_Exercise aim_. Apart from the pictures, print the data below exactly as given.
[Opening Materials provided section]
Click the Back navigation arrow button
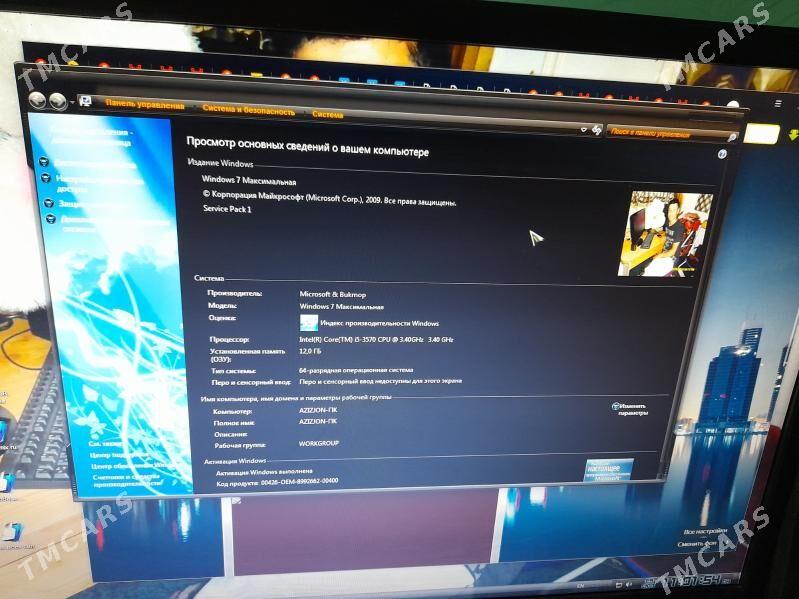Image resolution: width=799 pixels, height=599 pixels. coord(38,100)
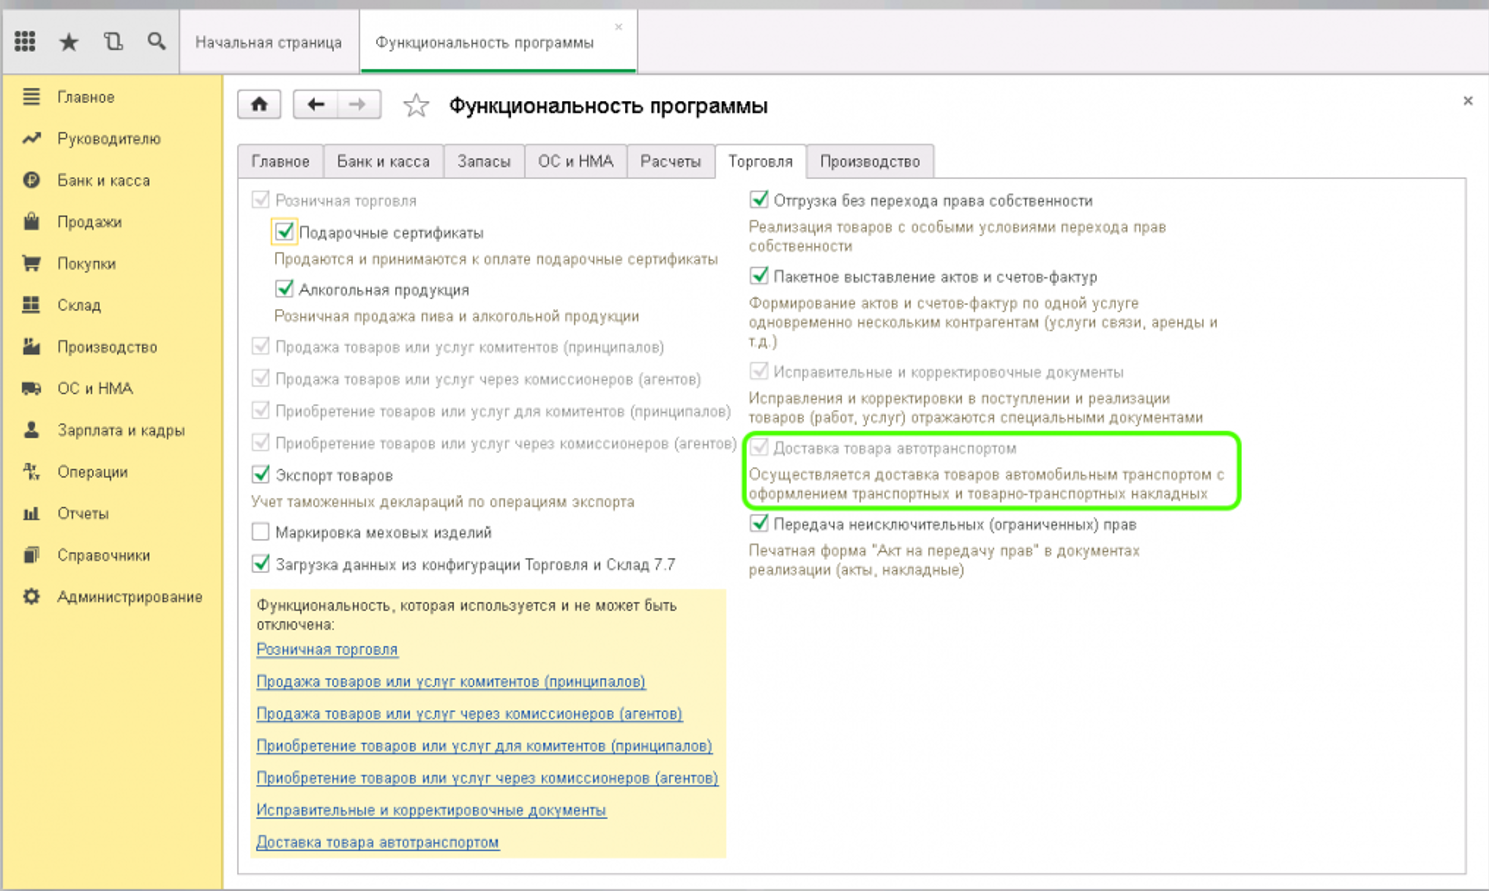Open Администрирование section in sidebar

129,597
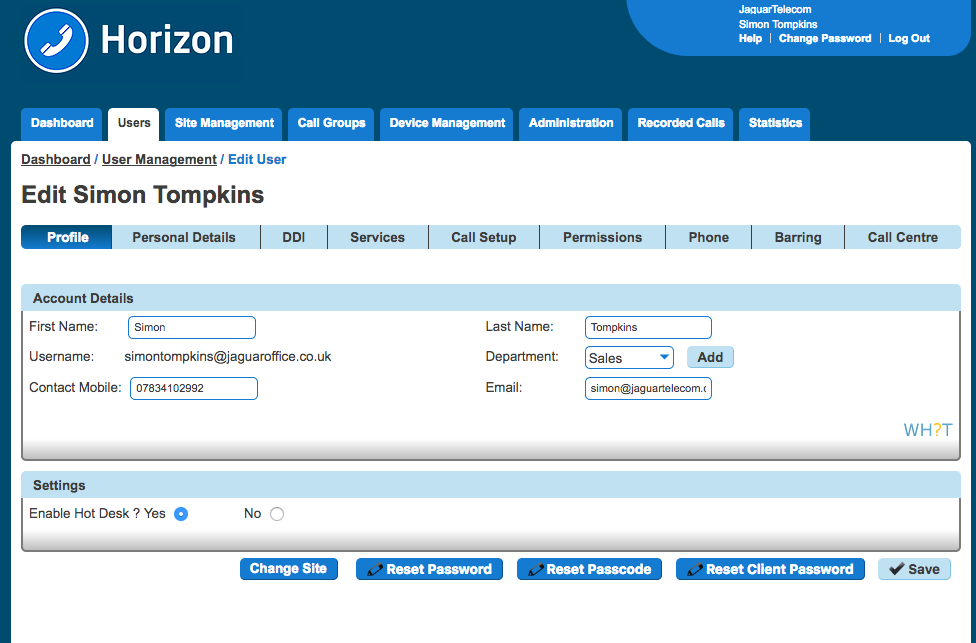Click Reset Client Password button
976x643 pixels.
770,569
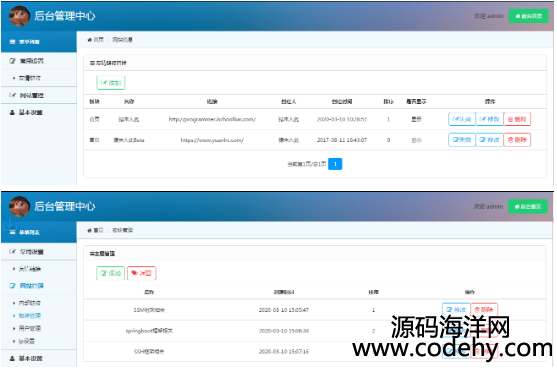Image resolution: width=557 pixels, height=368 pixels.
Task: Click the menu list icon in the upper sidebar
Action: pos(12,42)
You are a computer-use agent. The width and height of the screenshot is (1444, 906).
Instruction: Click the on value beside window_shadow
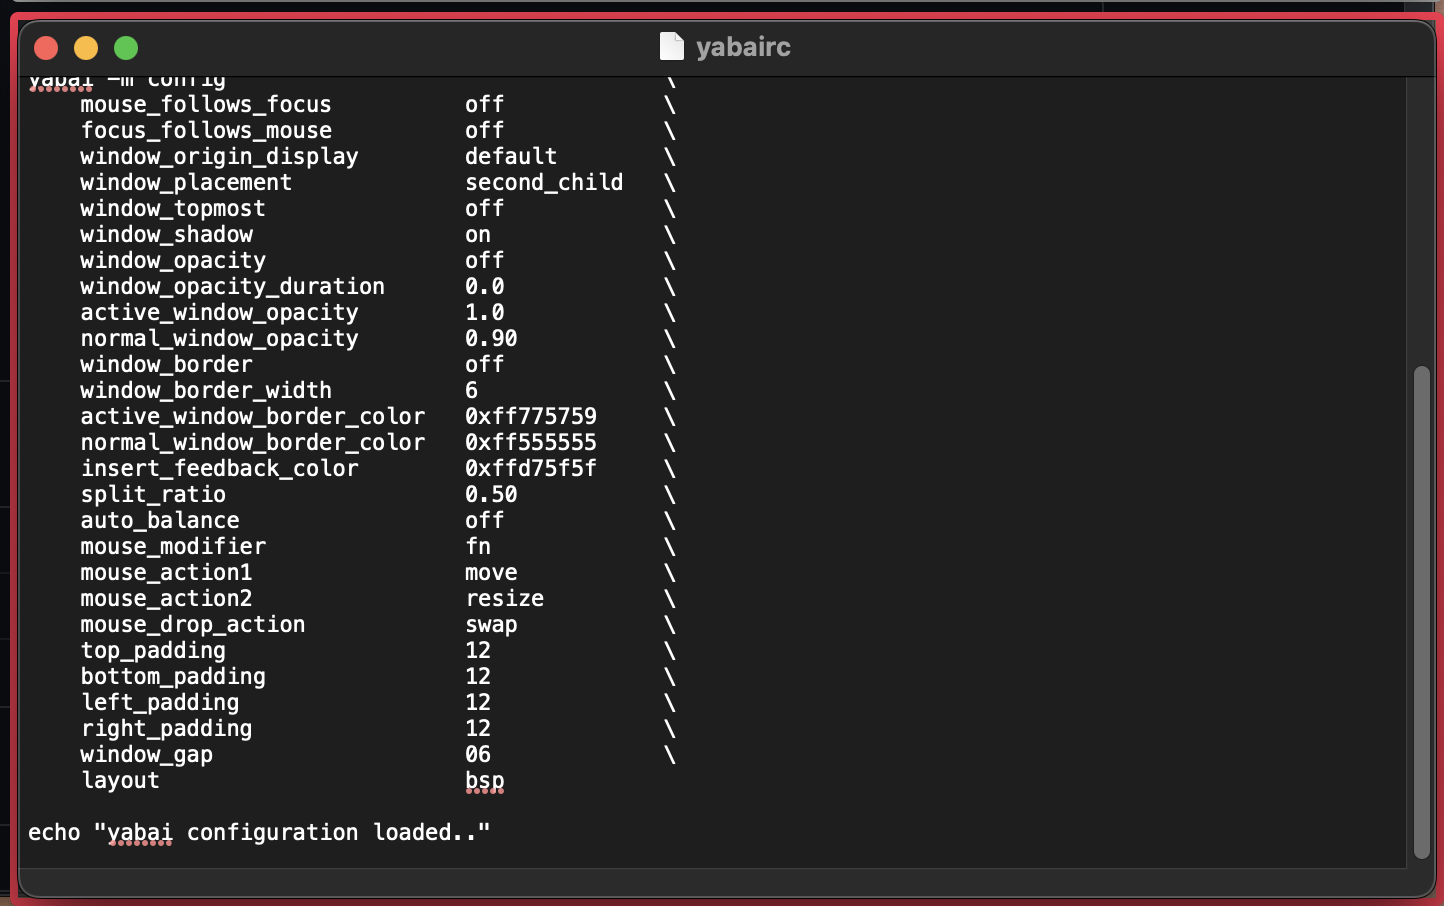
[Closing Materials provided section]
_Finished exercise_.
Click the Back navigation arrow button
Image resolution: width=799 pixels, height=599 pixels. coord(38,100)
Open Администрирование section in sidebar

129,597
Click Reset Client Password button
976x643 pixels.
770,569
Image resolution: width=557 pixels, height=368 pixels.
Task: Click the menu list icon in the upper sidebar
Action: pos(12,42)
You are a computer-use agent. The width and height of the screenshot is (1444, 906).
Instruction: Click the on value beside window_shadow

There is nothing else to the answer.